Just 10 kilometers away from downtown Suez lies the start of Sokhna Street, also known as the “highway to India,” and home to more than 180 national and international companies. Many trade in petrol, gas, and cement, and as such turn over millions of Egyptian pounds each year. The proximity of such wealth represents a stark contrast with the economic woes suffered by the majority of Suez’s inhabitants.
Freedom and Justice Party candidate Mahmoud pledged his party, which is set to do best country-wide, will prioritize ensuring freedom and social justice, key among the revolution’s demands. “There are many ways this can be done,” he said. “For one, there is no need for 1.5 million central security forces. That force exists only to protect power. We should disband that force.”
Whether or not the Islamist parties will be able to fulfill their pledges remains disputed, given limits on parliamentary powers in Egypt. This is particularly the case now, under the Supreme Council of the Armed Forces (SCAF), which is the only power with the authority to form a government.
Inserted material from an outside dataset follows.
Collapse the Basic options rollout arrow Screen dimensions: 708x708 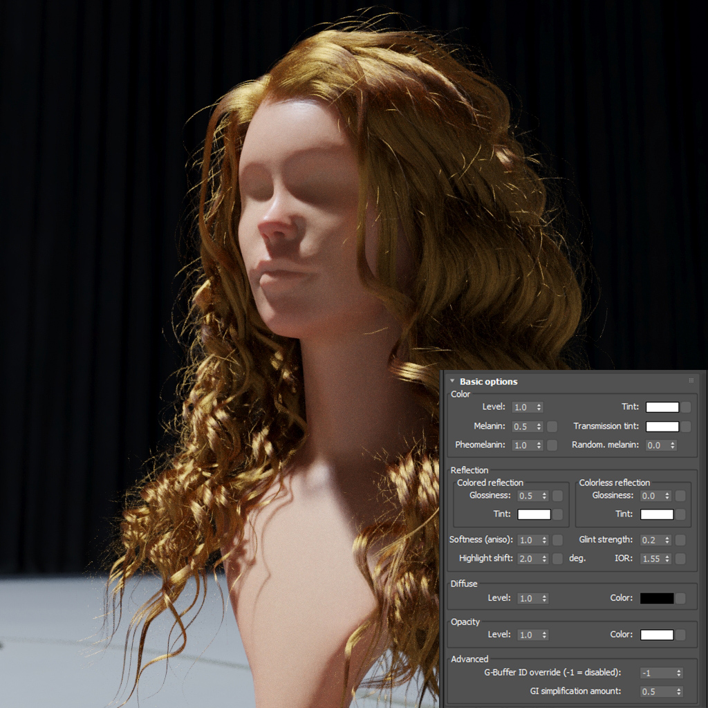(452, 381)
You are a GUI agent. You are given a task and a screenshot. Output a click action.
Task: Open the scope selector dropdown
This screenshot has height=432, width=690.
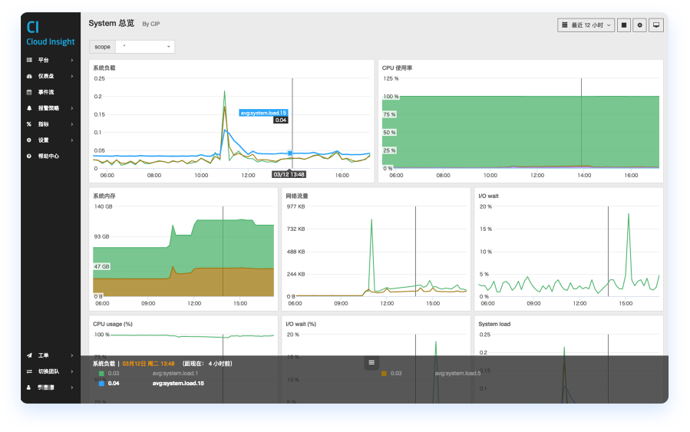(145, 47)
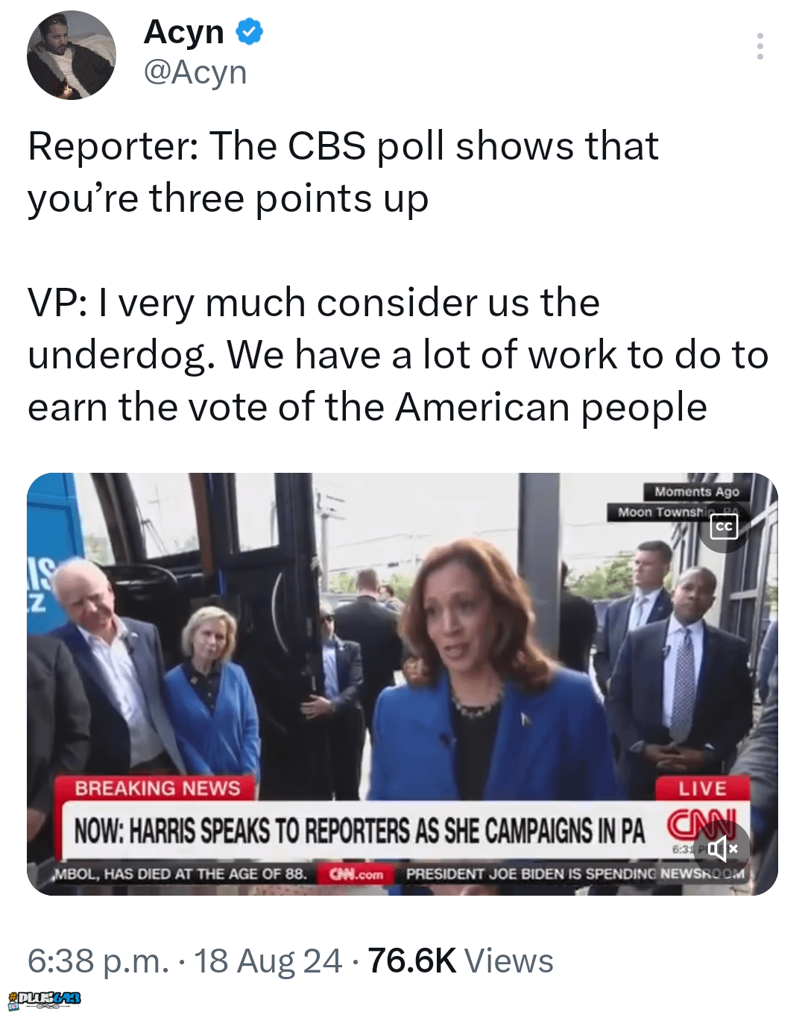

On this point, people in Suez are clearly in favor of the military council handing over power to a civilian regime quickly. “We are behind the army, but not behind the SCAF, which is controlled by Mubarak’s men,” said Hilal. “We just want justice to be done. We want to live dignified lives. I just want to make sure that we never again have to live under a president who lives in a palace, while I am unable to even secure a roof for my family.” And should such injustice ever reappear, “everyone here in Suez is ready to die to defend our rights.”